Could you copy exactly the lines from the one containing "handelsbetingelser, (1024, 1001)" through the last line of the records, leaving out every picture?
ENTRIES PROVIDED below:
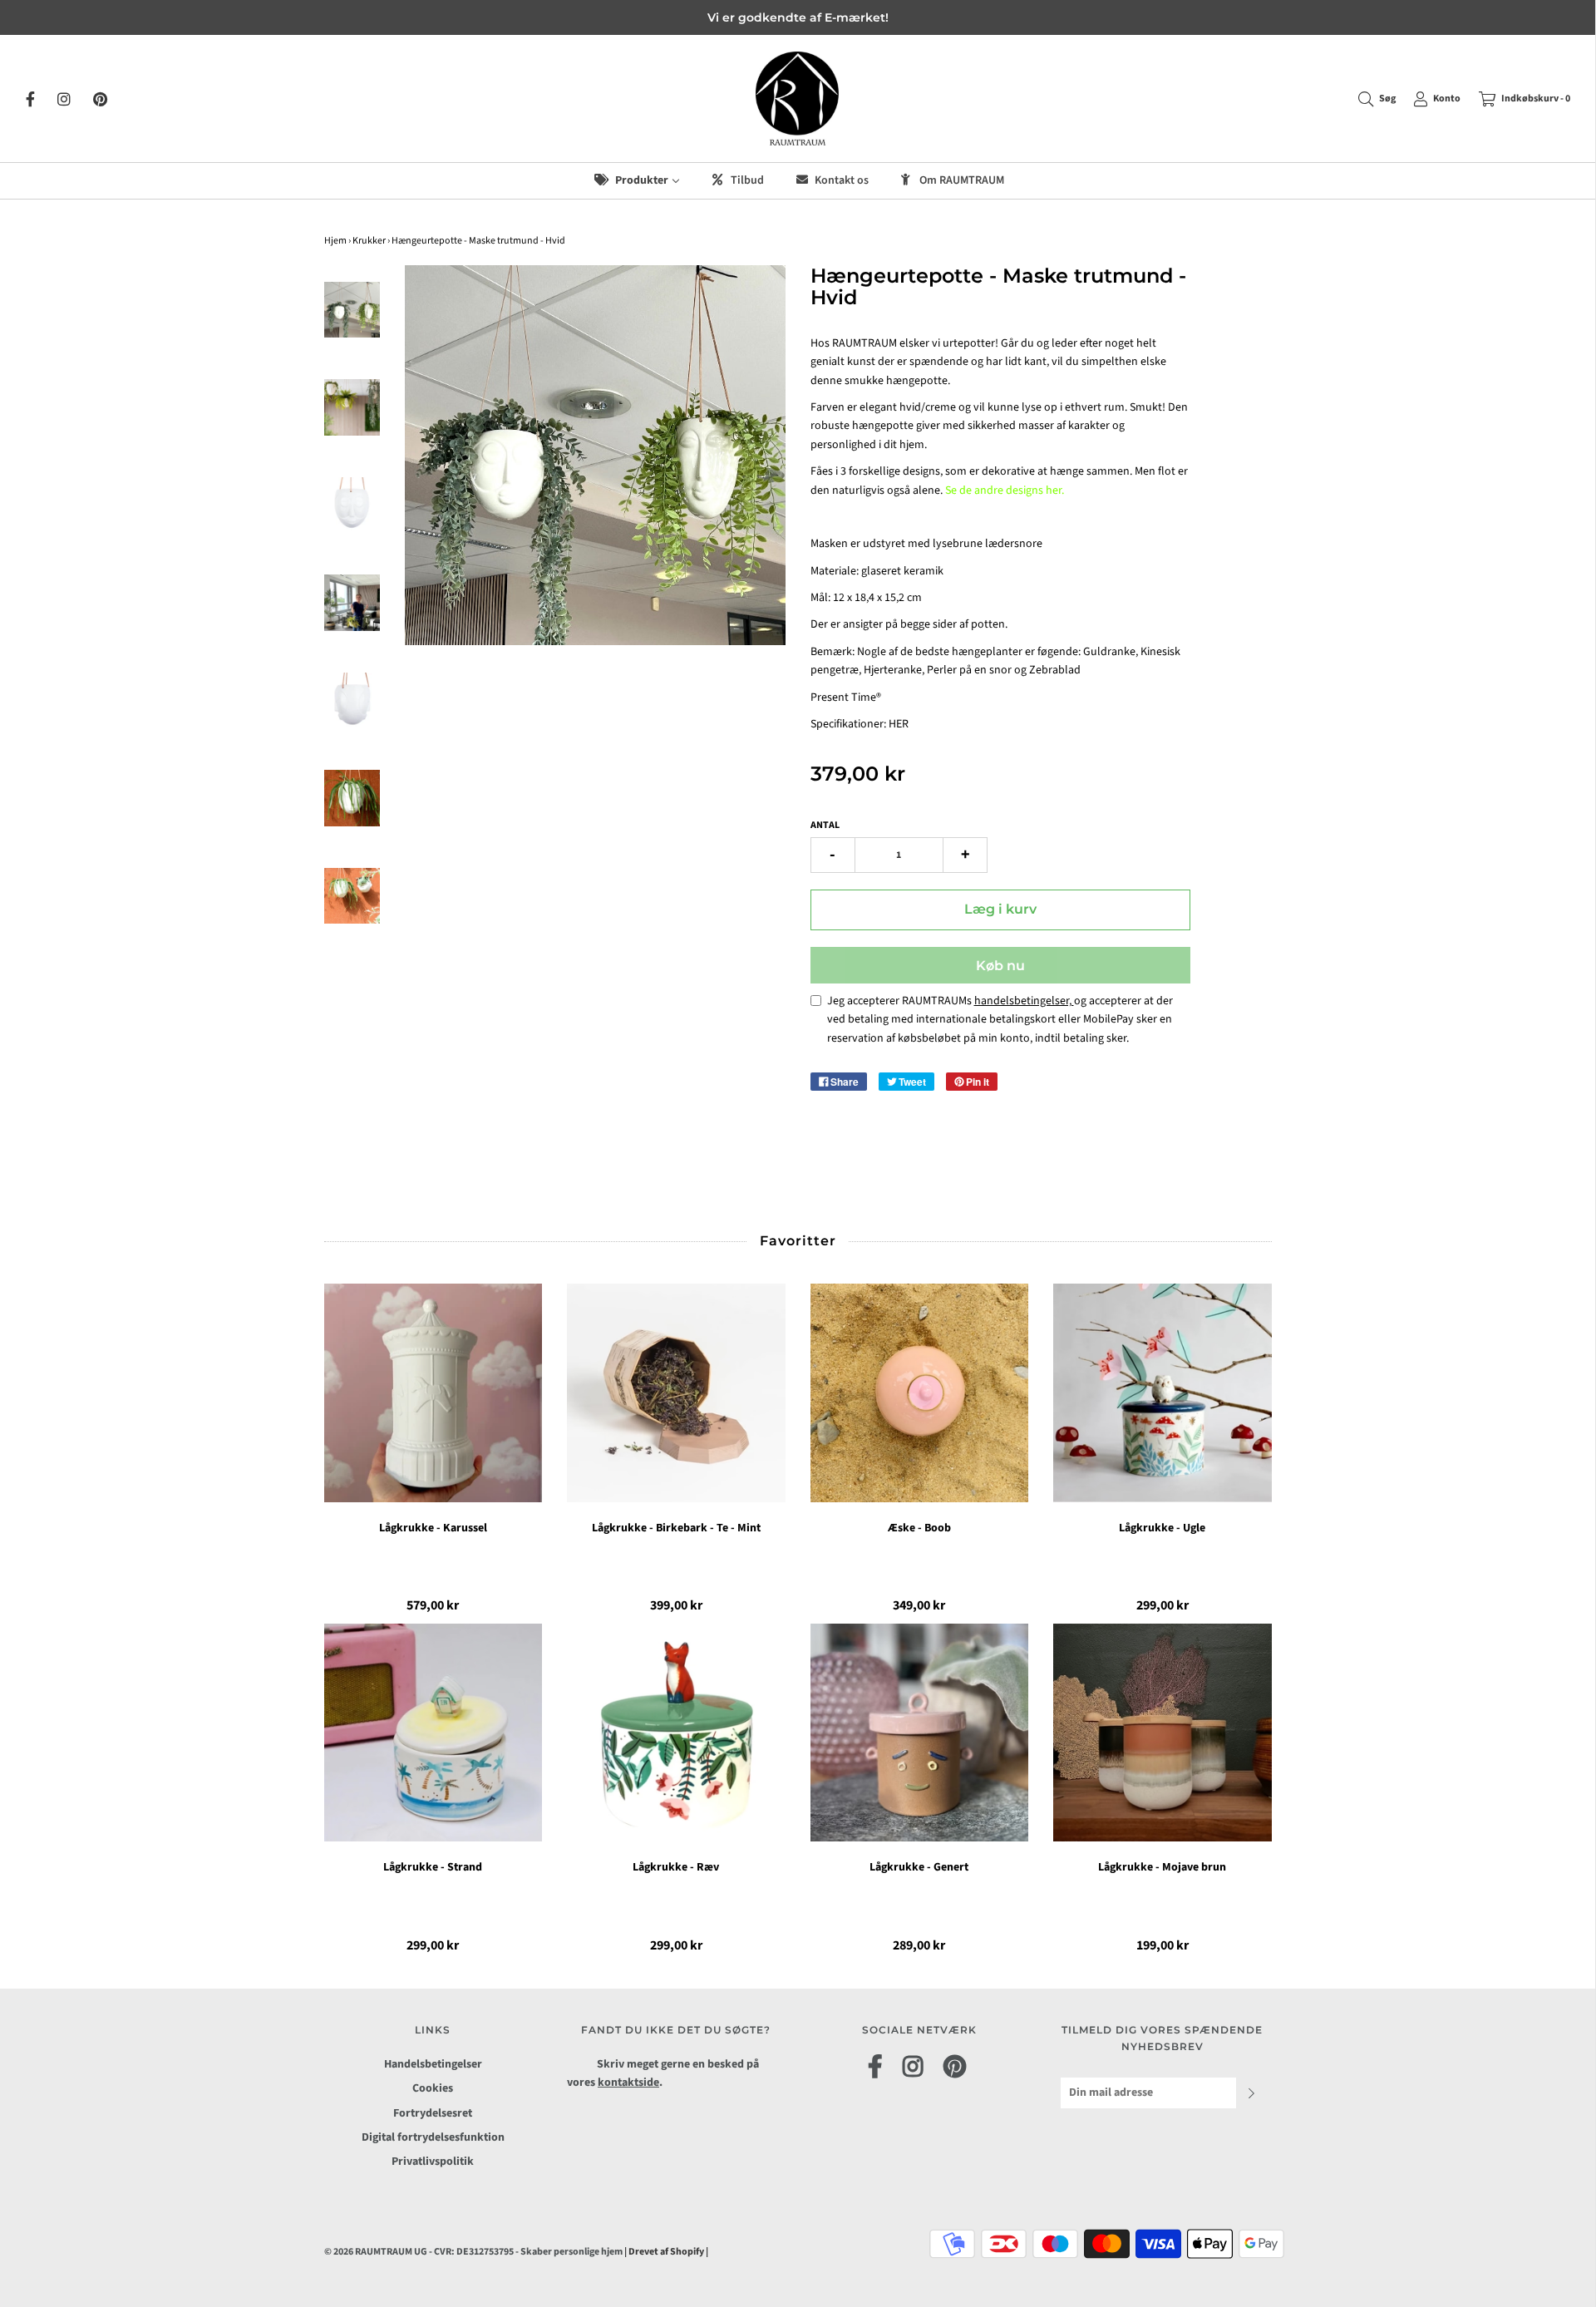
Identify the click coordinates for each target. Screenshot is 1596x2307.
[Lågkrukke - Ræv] (676, 1733)
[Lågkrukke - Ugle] (1162, 1393)
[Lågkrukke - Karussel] (433, 1393)
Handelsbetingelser (433, 2064)
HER (899, 724)
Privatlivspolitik (433, 2161)
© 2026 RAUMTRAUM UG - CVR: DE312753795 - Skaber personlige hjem (474, 2252)
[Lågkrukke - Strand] (433, 1733)
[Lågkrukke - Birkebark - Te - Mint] (676, 1393)
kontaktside (628, 2082)
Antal (825, 825)
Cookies (432, 2088)
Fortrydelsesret (432, 2113)
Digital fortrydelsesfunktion (433, 2137)
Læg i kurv (1000, 909)
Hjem (335, 241)
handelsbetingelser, (1024, 1001)
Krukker (369, 241)
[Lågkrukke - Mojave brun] (1162, 1733)
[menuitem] (636, 181)
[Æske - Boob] (919, 1393)
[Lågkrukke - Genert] (919, 1733)
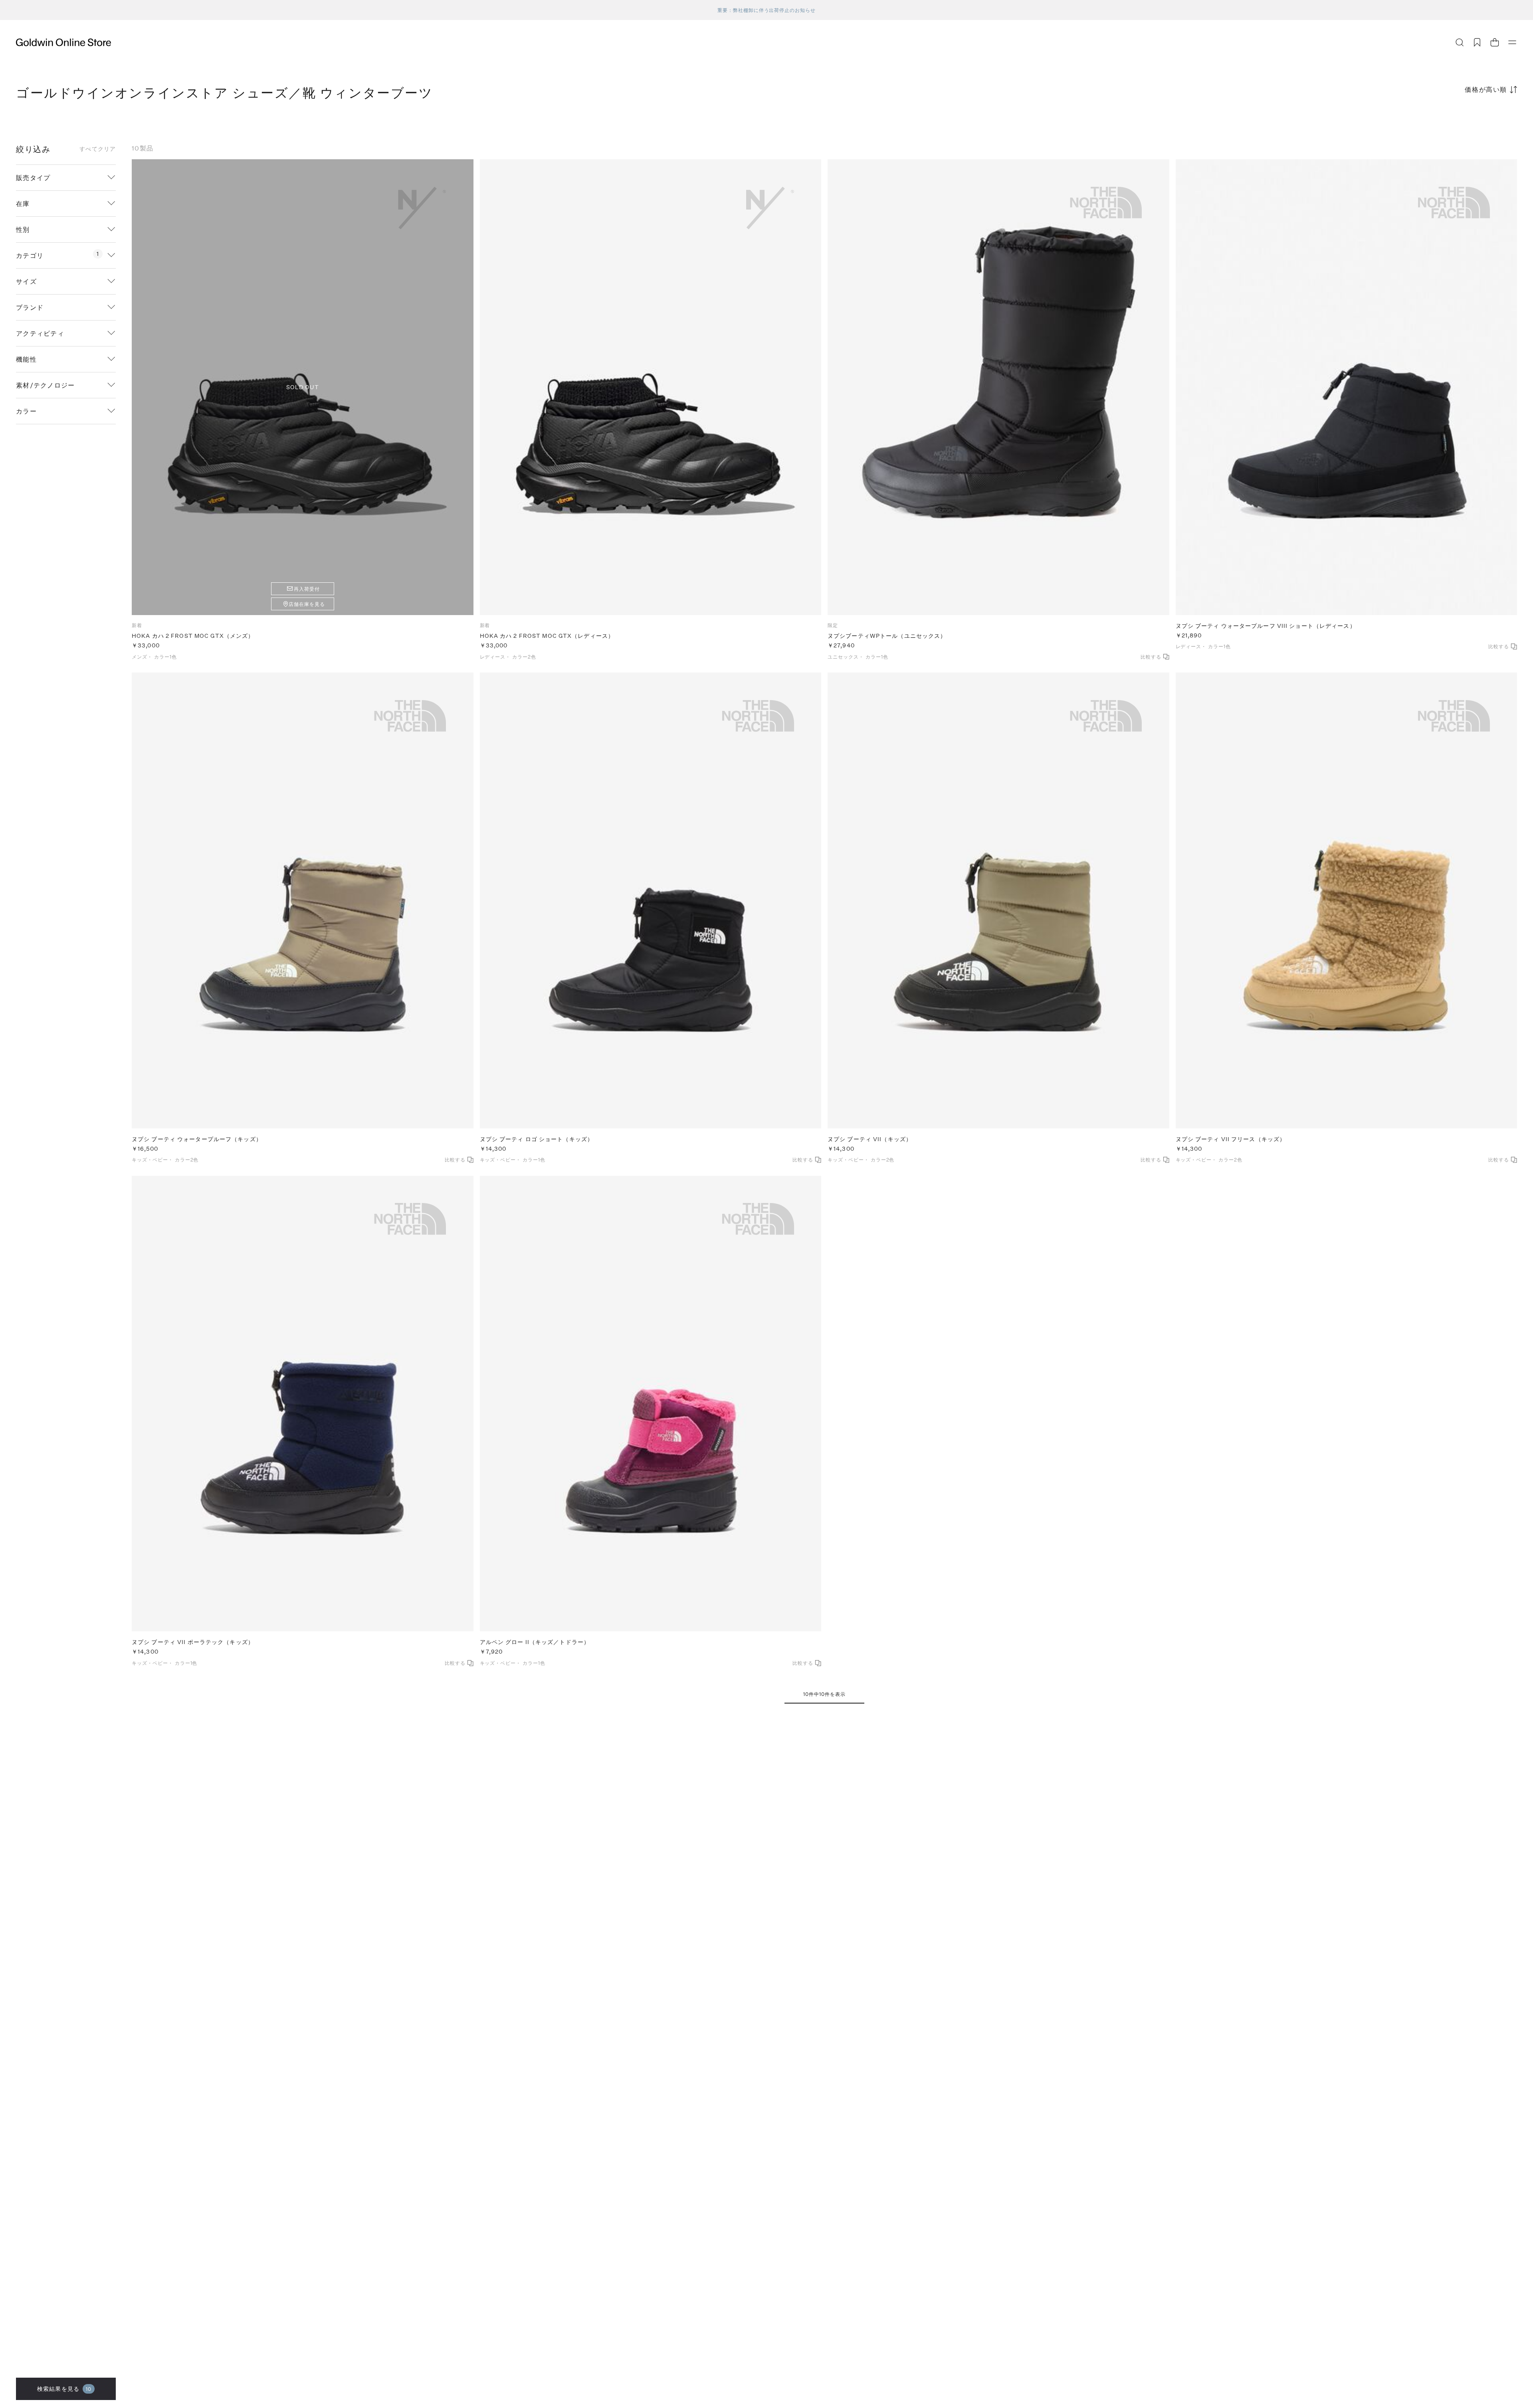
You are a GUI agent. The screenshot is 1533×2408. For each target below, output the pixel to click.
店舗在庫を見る (307, 604)
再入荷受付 (307, 589)
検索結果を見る (64, 2388)
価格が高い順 (1486, 89)
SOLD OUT (302, 387)
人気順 (1457, 121)
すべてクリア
End of ENTRIES PROVIDED.
## ANSWER BOX
handelsbetingelser, (1024, 1001)
Krukker (369, 241)
[Lågkrukke - Mojave brun] (1162, 1733)
[menuitem] (636, 181)
[Æske - Boob] (919, 1393)
[Lågkrukke - Genert] (919, 1733)
You are a GUI agent. The screenshot is 1533×2408. For each target below, output the pixel to click.
店舗在庫を見る (307, 604)
再入荷受付 (307, 589)
検索結果を見る (64, 2388)
価格が高い順 (1486, 89)
SOLD OUT (302, 387)
人気順 (1457, 121)
すべてクリア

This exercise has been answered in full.